In fairness, this thread was originally started with the scenario "I'm reading files which are only mostly ASCII, but I don't want to learn about Unicode" rather than "I know about Unicode, but it doesn't help me in this situation because the encoding truly is unknown". So wilful ignorance does apply, at least in the use-case the thread started with. (If it helps, think of them as too busy to learn, not too lazy.)

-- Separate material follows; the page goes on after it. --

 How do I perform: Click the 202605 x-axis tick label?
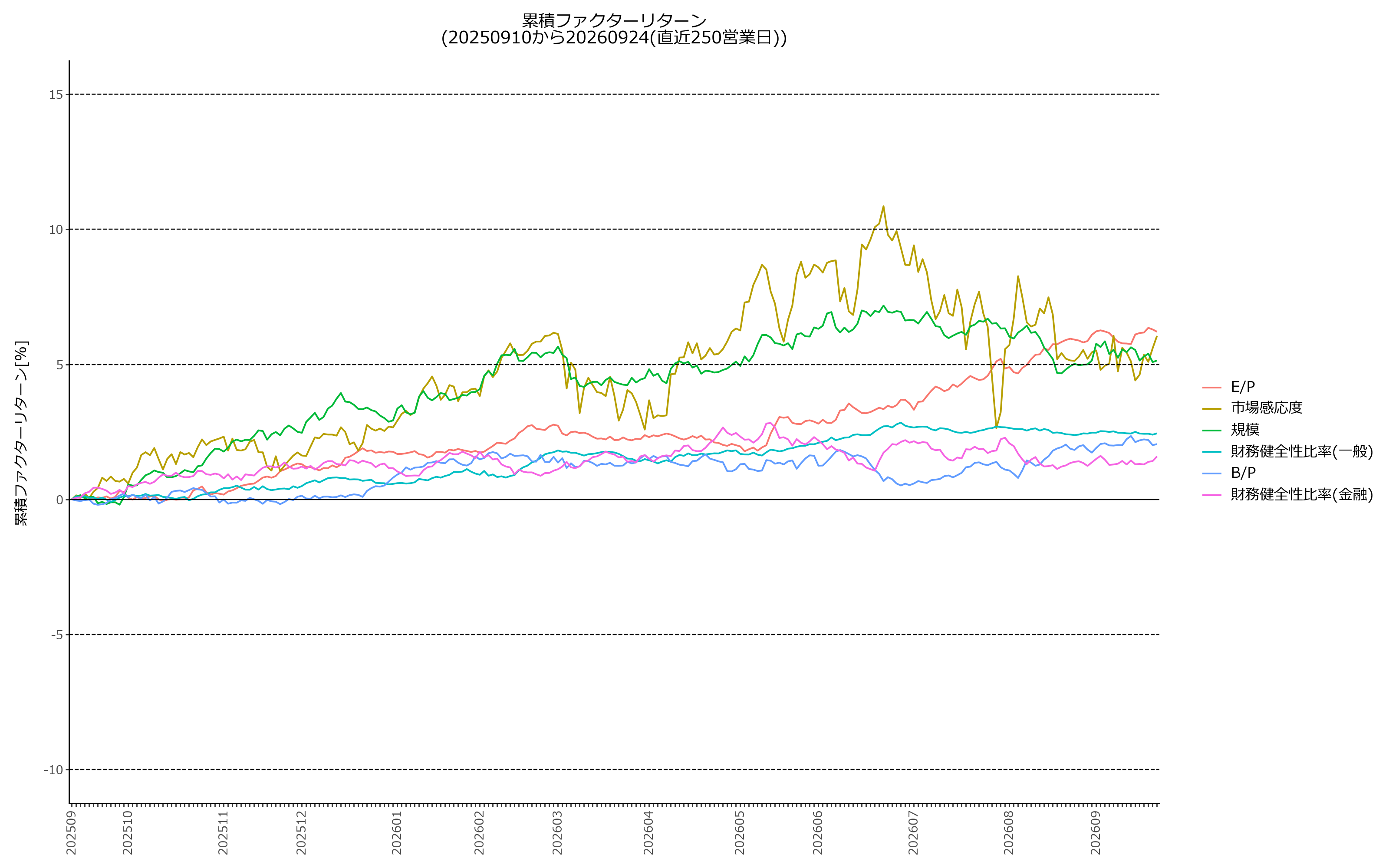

As the person who started the thread with this use case, I'd dispute that description of what I said. To restate it "I'm reading files which are mostly ASCII but not all. I know that I should identify the encoding, and what to do if I did know the encoding, but I'm not sure how to find out reliably what the encoding is. Also, the problem doesn't really warrant investing the time needed to research means of doing so - given that I don't need to process the non-ASCII, I just want to avoid decoding errors and not corrupt the data". I'm not lazy, I've just done a cost/benefit analysis and determined that my limited knowledge should be enough. Experience with other tools which aren't as strict as Python 3 on Unicode matters confirms that a "good enough" job does satisfy my needs. And I'm not willfully ignorant, I actually have a good feel for Unicode and the issues involved, and I certainly know what's right. I've just found that everything I've read assumes that "knowing the encoding" isn't hard - and my experience differs, so I don't know where to go for answers. Add to this the fact that I *know* I've seen supposed text files with mixed encoding content, and no-one has *ever* explained how to handle that (it's basically a damaged file, and so all the "right way to deal with Unicode" discussions ignore it) even though tools like grep and awk do a perfectly acceptable job to the level I care about. I'm very pleased with the way this thread has gone, because it has answered all of the questions I've had about "nearly-ASCII" text files. But there's no way I'd have expected to spend this much time, and involve this many other people with more knowledge than me, just to handle my original changelog-parsing problem that I could do in awk or Python 2 in about 5 minutes. Now, I could also do it in Python 3. But then, I couldn't. Hopefully the knowledge from this thread can be captured so that other people can avoid my dilemma. OK, so maybe I do feel somewhat insulted... Cheers, Paul.